Created on 29 Dec 2018 · 4Comments · Source: open-mmlab/mmdetection

I found the model was rewritten. Is any way yo batched inference that inference 4 pictures per GPU per time?

Source

robeson1010

All 4 comments

The api is currently not available, though it has been implemented.
For single GPU inference, you can modify the argument imgs_per_gpu and comment corresponding assert statements.
For multi GPU inference, it needs more modification.

hellock on 29 Dec 2018

The api is currently not available, though it has been implemented.
For single GPU inference, you can modify the argument imgs_per_gpu and comment corresponding assert statements.
For multi GPU inference, it needs more modification.
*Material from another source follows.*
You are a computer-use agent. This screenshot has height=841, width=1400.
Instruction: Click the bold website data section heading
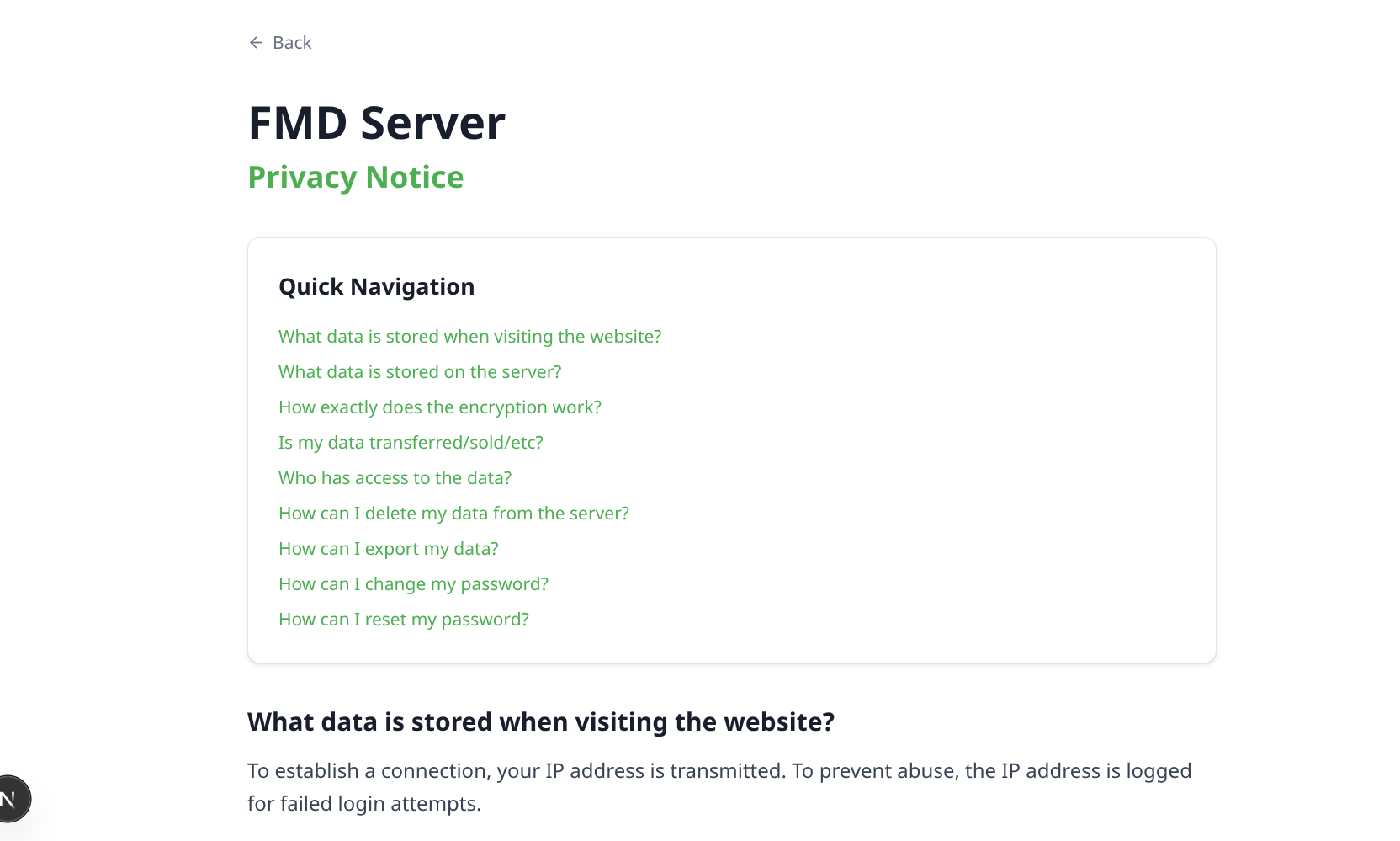(540, 722)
Thanks for your reply, I have checked the code and comment the assert line in base.py. However, the output the following line is always for the first img even the data['img'] is [4,3,xxx,xxx]. How to run the right result here?
result = model(return_loss=False, rescale=not show, **data)

robeson1010 on 29 Dec 2018

👀6

yes，I found the same problem. it do'n surpport batch inference even in single GPU inference，the result is always for the first img even the data['img'] is [4,3,xxx,xxx] @hellock @robeson1010

xgmiao on 19 Jun 2019

What is the current restriction of inference/training on a batch of different images?
Is it due to the image preprocessing and the batch for each GPU must be of the same size?
It looks like the scaling/padding may not ensure the same image tensor size in a batch because the img_transformer is set to pad to a multiple of cfg.data.size_divisor, not a particular size.

BTW, I made some modifications to do the inference on a batch of images of the same size besides the suggestions above.
In simple_test(), I saw the rois is converted to bboxes with image indexes in the 0th dim.
However, the computed det_bboxes contains detected bboxs and scores but no such image index because delta2bbox() removes the image indexes which the following multiclass_nms() does not care about.
So the returned results are kind of batch-agnostic which is definitely unexpected.
Therefore, this is not done yet.

# in inference.py, to be called given a list of images
def _inference_batch(model, imgs, img_transform, device):
    batch = []
    for img in imgs:
        img = mmcv.imread(img)
        data = _prepare_data(img, img_transform, model.cfg, device)
        batch.append(data['img'][0])
    batch = torch.cat(batch)
    with torch.no_grad():
        result = model(return_loss=False, rescale=True, img=[batch], img_meta=data['img_meta'])
    return result

# in test_mixins.py
def simple_test_rpn(self, x, img_meta, rpn_test_cfg):
   rpn_outs = self.rpn_head(x)
   #  proposal_inputs = rpn_outs + (img_meta, rpn_test_cfg)
   proposal_inputs = rpn_outs + (img_meta * len(x[0]), rpn_test_cfg)
   proposal_list = self.rpn_head.get_bboxes(*proposal_inputs)
   return proposal_list

Update
After reading through tools/test.py and some detector models, it seems like the batch is assumed to be some data augmentation of a particular image.
The aug_test() is only implemented in some models that subclass TwoStageDetector and calls aug_test_rpn() and aug_test_bboxes() to process each image in a loop, not necessarily in data parallel.
All the boxes are merged and recovered for nms given that all of the boxes are from the augmentation of the same image.
However, what is asked for is to do the inference of a batch of different images.
Does this batch inference still work with the current design with minimal modification or some new API like batch_test() ?
How about padding the input images to be of the max size in the batch as in torchvision, not just a multiple of the size divisor individually?
Any further suggestions?
Also, correct me if necessary.